- [SET OF TASKS]
1/ According to the statement about the Iraq invasion documentary, how did the filmmakers first conceive of the film?
2/ In the statement about the Iraq invasion documentary, why did the filmmakers stop following several subjects and focus on Lorna alone?
3/ Continue the statement about the Iraq invasion documentary from its final sentence.

This documentary began as a collective effort by San Tong, Jesse Epstein, and I along with a number of other NY based filmmakers, who like our subjects, wanted to know what was going on… We conceived of it as a character-driven narrative exploring various perspectives on the Iraq invasion.
After following several subjects, Lorna’s journey to confront the complexities in America and Iraq compelled us to focus on her story alone. She questioned the lack of information on the news, the rush to war, and the divides between left and right. Indeed, while many of us felt paralyzed, overwhelmed and averted our gaze, Lorna refused to let the enemy be dehumanized nor the soldiers forgotten/ignored.
I became heavily, personally invested in the film. I became intimately involved in Lorna’s life and developed an affinity with her. She inspired me to keep looking at the war and at her. I realized that in order to tell her story, I had to wait patiently and allow it to take shape over time.

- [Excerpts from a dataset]

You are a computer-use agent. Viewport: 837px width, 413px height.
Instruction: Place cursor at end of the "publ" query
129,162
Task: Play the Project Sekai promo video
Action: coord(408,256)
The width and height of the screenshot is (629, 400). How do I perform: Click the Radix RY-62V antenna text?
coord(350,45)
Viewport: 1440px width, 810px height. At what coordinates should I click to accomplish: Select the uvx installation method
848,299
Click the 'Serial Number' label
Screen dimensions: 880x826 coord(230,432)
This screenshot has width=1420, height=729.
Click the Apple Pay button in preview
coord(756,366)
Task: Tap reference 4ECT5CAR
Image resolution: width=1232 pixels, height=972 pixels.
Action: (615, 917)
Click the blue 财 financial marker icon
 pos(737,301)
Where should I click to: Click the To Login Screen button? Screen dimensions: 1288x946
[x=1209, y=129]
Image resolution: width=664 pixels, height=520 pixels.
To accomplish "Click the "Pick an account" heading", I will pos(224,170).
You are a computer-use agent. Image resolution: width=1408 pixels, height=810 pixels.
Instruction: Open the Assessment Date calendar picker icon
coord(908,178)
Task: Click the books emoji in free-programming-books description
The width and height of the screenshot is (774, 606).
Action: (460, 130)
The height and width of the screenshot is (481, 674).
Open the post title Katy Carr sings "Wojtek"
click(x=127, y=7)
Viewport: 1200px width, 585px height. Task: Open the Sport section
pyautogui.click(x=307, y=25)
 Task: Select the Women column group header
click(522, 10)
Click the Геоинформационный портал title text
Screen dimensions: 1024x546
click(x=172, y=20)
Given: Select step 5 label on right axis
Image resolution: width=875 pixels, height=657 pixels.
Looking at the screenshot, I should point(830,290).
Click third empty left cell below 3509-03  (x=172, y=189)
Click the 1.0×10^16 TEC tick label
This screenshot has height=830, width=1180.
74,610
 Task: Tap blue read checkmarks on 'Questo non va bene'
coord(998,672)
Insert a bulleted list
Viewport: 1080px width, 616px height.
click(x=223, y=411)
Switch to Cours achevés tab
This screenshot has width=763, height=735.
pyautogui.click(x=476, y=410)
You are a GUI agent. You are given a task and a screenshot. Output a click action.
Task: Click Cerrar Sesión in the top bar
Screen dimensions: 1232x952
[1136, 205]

- [ANSWERS BY ITEM]
1/ They conceived of it as a character-driven narrative exploring various perspectives on the Iraq invasion.

2/ Lorna's journey to confront the complexities in America and Iraq compelled them to focus on her story alone. She questioned the lack of information on the news, the rush to war, and the divides between left and right.

3/
We filmed from the initial invasion through the most recent “withdrawal”. Her story has become a longitudinal retrospective on the past eight years of the war. Her photos and stories a conduit for Americans’ desire to connect with Iraqis. She helps illuminate the realities of a war often referred to as merely an “occupation,” and the emotional and political disconnect that Americans have experienced/expressed in relation to Iraq.
A combination of verité, personal journal, and interview footage takes viewers on an intimate exploration of the lives of the Iraqis and American soldiers Lorna encounters. In addition to the empathy her images invoke, her conversations, direct to camera, provide the audience with a personal connection to her subjects and her thought process. Mainstream news footage will combine with Lorna’s own reportage to provide the historical context and impetus for the personal stories she seeks out.
President Obama once called America’s role in Iraq one of the most “personal, emotional and global issues” of the time. Lorna’s impassioned, ideological shift – which we watch happen over eight years, offers viewers a unique, very personal and individual perspective on this historic period.